THE COMMENT IN THE TWENTY-NINTH CHAPTER OF THE BOOK OF ACTS in the Turkish Archives at Istanbul (formerly Constantinople), about the arrival of St. Paul in Britain at the Port of Raphinus and his preaching in their city upon “Mount Lud”, (Ref. 1 – p 141), is interesting as it takes one back to the foundation and early history of London.

Gordon (Ref. 2) and Waddell (Ref.3) both rely on Nennius and Geoffrey of Monmouth for their information. Gordon also uses information from the works of the Welsh scholar and bard, R. W. Morgan, and particularly refers to his “History of the Kymri”.(Ref. 2 – p 85 & 106).

2. Prehistoric London

Gordon (Ref. 2 – p 6) shows the plan of the prehistoric London mounds. Two of the mounds are artificially constructed. One was known as Bryn Gwyn, the white or holy mound, and the White Tower of London was built on this site. The other was Tot Hill meaning the sacred mound. Both of these mounds are close to the Thames.

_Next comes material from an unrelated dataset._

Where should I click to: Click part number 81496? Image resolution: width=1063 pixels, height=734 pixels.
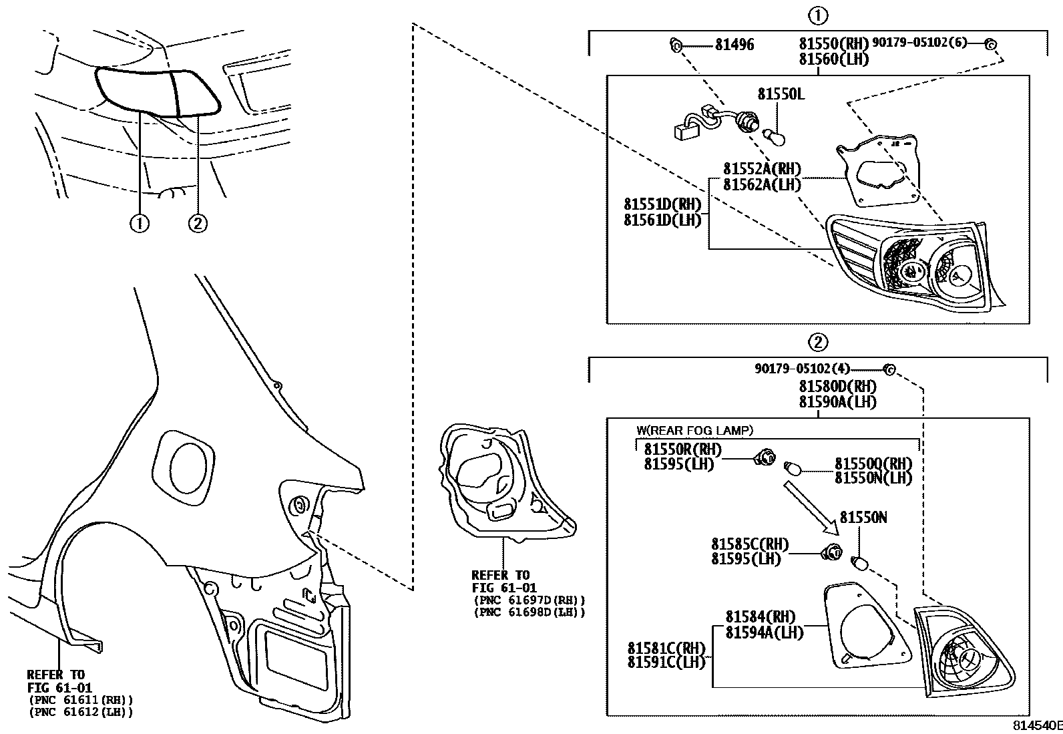coord(734,45)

Four miles north east of St. Paul’s Cathedral there is a hill which was known as “LIandin”, a sacred or lake eminence, known today as Parliament Hill standing 322 feet high.(Ref. 2 – p 7/8). On the north eastern slope of this hill is a stone monument on which it states public speaking is allowed. It appears that since “time immemorial ” this hill has been used for numerous meetings both religious and political, either on the hill or on “Parliament Fields ” at its base. (Ref. 2 – p 110).